Parlamento aprova recomendações ao Governo sobre regime e comunidade portuguesa na Venezuela
Iniciativas foram apresentadas pelo Chega, Partido Socialista, Iniciativa Liberal e Livre.
A comissão parlamentar de Negócios Estrangeiros e Comunidades Portuguesas aprovou hoje quatro projetos de resolução em que se recomenda ao Governo que reconheça a ilegitimidade do regime venezuelano, apoie a transição democrática e ajude a comunidade portuguesa no país.
As quatro iniciativas, do Chega, do Partido Socialista (PS), da Iniciativa Liberal (IL) e do Livre - cuja versão final foi hoje aprovada, por unanimidade, pela Comissão de Negócios Estrangeiros e Comunidades Portuguesas - já tinham sido debatidas em comissão no passado dia 31 de março.

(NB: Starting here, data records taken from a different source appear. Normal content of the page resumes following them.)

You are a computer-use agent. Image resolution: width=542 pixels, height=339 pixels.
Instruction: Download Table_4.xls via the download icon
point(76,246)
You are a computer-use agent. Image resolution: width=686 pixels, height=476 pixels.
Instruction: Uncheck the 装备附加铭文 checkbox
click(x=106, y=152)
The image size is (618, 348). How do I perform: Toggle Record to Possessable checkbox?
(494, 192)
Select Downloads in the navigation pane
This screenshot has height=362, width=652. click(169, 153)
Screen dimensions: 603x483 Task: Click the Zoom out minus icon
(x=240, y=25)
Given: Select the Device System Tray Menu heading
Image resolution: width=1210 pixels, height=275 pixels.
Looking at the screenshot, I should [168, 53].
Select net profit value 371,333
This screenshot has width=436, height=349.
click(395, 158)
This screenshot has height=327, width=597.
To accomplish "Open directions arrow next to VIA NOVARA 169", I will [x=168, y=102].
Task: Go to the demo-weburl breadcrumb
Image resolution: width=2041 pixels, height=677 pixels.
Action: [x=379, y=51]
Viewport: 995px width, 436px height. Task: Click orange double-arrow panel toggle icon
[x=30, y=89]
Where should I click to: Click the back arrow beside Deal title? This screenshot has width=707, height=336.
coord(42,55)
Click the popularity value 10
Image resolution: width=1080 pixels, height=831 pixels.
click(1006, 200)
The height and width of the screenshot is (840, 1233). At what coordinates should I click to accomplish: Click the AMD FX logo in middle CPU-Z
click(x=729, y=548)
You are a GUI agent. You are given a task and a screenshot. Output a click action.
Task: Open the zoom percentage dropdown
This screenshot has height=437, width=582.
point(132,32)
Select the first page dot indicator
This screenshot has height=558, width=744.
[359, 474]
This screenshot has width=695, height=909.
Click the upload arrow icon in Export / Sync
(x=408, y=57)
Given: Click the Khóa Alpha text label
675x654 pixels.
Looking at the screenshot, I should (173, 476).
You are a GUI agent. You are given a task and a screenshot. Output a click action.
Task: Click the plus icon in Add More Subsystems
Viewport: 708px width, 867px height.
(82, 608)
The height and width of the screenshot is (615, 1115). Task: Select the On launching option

Concretamente, foi recomendado ao Governo que "reconheça a ilegitimidade do regime venezuelano e apoie a transição democrática no país" (IL), que haja o "reforço dos apoios à comunidade portuguesa na Venezuela e a intensificação de esforços que garantam a libertação dos presos políticos portugueses e lusodescendentes" (PS).
Foi ainda pedido que se apoie a "transição democrática na República Bolivariana da Venezuela, o regresso livre dos líderes da oposição e a realização de eleições justas e transparentes" (Chega) e a "defesa do Direito Internacional e de uma transição democrática para o povo venezuelano" (Livre).
Em março, durante a discussão das propostas, o deputado da IL Rodrigo Saraiva declarou que "Portugal deve apoiar uma transição democrática" no país, frisando que as últimas eleições "foram altamente fraudulentas".
Também a deputada socialista Catarina Louro reiterou, na altura, que a "Venezuela não vive uma democracia e atravessa, há muitos anos, uma crise económica e social".
A deputada socialista explicou que a proposta do seu partido quis focar-se na comunidade portuguesa, até porque se reuniram com os conselheiros da comunidade portuguesa em Caracas e em Valência.
Também o deputado social-democrata Paulo Neves frisou que, apesar de o futuro da Venezuela dizer respeito aos venezuelanos, a comunidade portuguesa é "sempre uma prioridade".
Os Estados Unidos da América efetuaram uma intervenção militar, no início do ano, na Venezuela que resultou na detenção do ex-Presidente Nicolás Maduro.
Maduro foi capturado pelas autoridades norte-americanas e transferido para os Estados Unidos, onde enfrenta acusações relacionadas com narcotráfico e outros crimes.
Atualmente, estão ainda seis luso-venezuelanos detidos no país.